== Excerpted records

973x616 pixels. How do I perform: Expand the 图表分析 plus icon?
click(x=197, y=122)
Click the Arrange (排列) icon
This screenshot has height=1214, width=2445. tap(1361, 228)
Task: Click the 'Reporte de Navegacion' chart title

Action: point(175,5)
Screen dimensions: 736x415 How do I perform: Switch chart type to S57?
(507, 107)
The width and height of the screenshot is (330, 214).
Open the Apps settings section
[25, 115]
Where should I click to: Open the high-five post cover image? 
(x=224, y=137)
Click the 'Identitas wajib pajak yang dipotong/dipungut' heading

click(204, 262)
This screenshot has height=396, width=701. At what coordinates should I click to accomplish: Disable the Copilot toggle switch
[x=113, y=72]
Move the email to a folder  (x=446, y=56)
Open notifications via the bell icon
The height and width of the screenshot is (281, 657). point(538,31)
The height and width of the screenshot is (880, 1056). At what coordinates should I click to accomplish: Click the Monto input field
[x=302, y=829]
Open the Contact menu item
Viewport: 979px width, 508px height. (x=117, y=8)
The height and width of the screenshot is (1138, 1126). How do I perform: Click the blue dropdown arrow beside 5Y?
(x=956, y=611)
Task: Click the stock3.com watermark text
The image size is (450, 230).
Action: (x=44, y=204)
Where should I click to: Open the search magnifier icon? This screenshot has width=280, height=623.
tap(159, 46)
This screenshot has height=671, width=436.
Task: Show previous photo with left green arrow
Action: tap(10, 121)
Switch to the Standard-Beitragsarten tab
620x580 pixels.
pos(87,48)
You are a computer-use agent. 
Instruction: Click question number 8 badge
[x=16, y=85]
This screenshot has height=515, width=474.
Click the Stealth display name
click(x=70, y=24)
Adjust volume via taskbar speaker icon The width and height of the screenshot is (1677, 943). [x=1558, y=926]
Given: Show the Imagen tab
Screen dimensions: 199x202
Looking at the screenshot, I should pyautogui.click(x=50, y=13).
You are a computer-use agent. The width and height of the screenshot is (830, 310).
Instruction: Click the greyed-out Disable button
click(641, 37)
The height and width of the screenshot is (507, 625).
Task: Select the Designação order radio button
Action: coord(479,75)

====

To do:
Please count how many lines in the listing above contain the word "Instruction" and reply with only that number.

Exercise result:
2